If you’ve been reading my recent gaming posts you’ll know I’m on something of a GURPS kick as the moment. While reading about it online I came across people discussing custom rulebooks. At first I thought they were simply talking about a PDF with some stuff Frankensteined together. But then I realised they were talking about actual physical books (made from PDF’s Frankensteined together). I’m not going to lie, this idea intrigued me greatly.

My experiences with POD have been mixed, I’ve got some good stuff and some bad stuff but its been about five years since I got anything so I’m willing to believe that the technology and quality has improved significantly.
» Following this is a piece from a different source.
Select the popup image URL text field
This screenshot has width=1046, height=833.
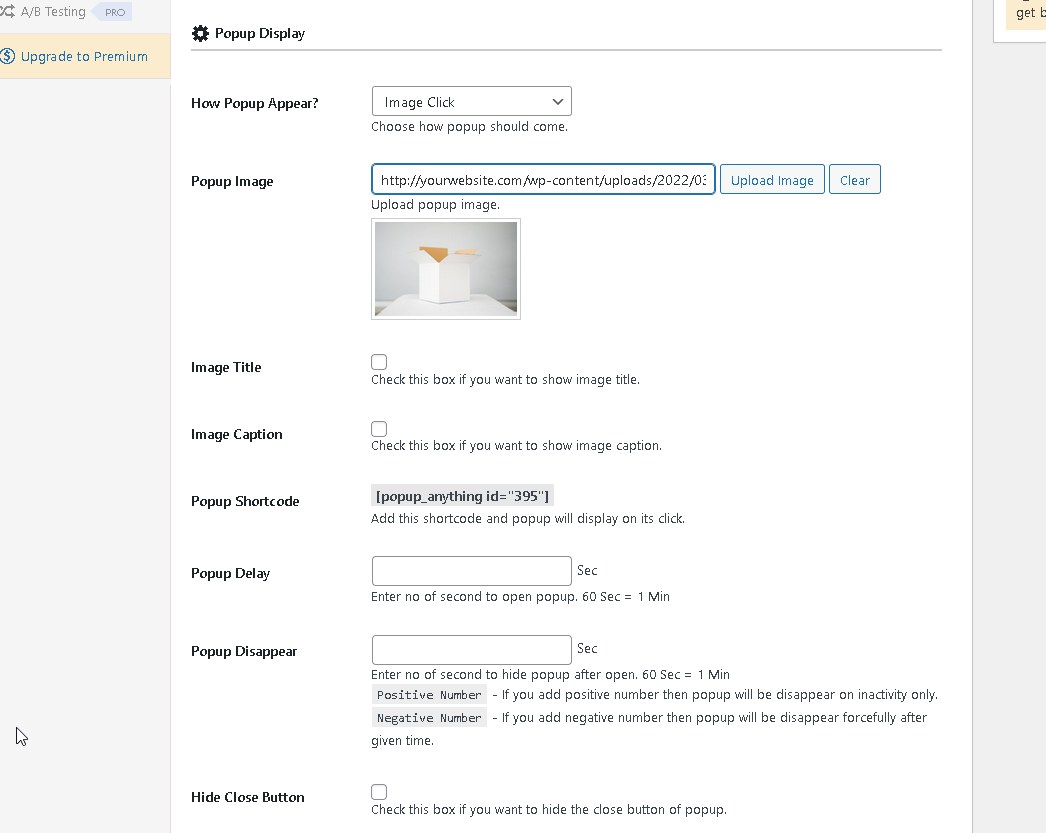point(542,178)
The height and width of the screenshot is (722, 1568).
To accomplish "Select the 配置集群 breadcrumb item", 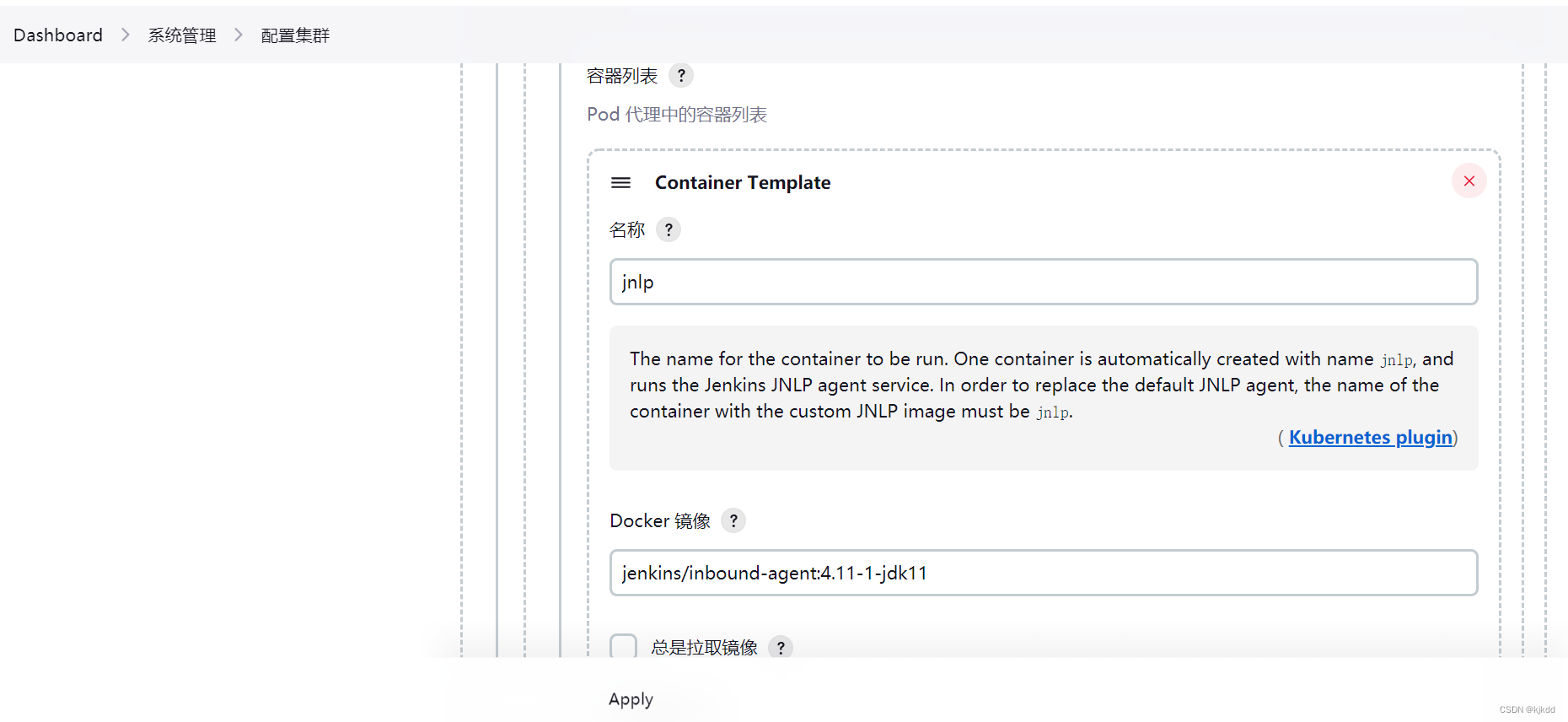I will (x=294, y=35).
At the same time it seems the price has lowered as well. A rather uncommon confluence of factors these days. I’ve a bit of experience making my own custom rulebooks. But they were generally just PDF’s with various bits and pieces extracted from a range of sourcebooks and cobbled together in Acrobat. I did do one or two more complete jobs, with re-done text and layout but I’m not sure if they were worth the effort. After running two campaigns from PDF this year my experiences suggest one thing, you need some hardcopy books. The Traveller game, where the players and I had just an unbound pile of printed pages and the D&D game, where everyone had a Player’s Handbook, worked quite differently at the table. Looking up the PDF or the print-out frequently stalled the entire session in Traveller but with D&D one person could look up something while the rest continued or various people could look up stuff while still paying more attention to the games main action. Unless the game was light enough that a one page rules summary would do I don’t think I’d run an RPG without a core rulebook again (well one-offs would be fine as always). So needless to say the idea of getting a cheap physical book for table use, and a custom one no less, sparked my interest.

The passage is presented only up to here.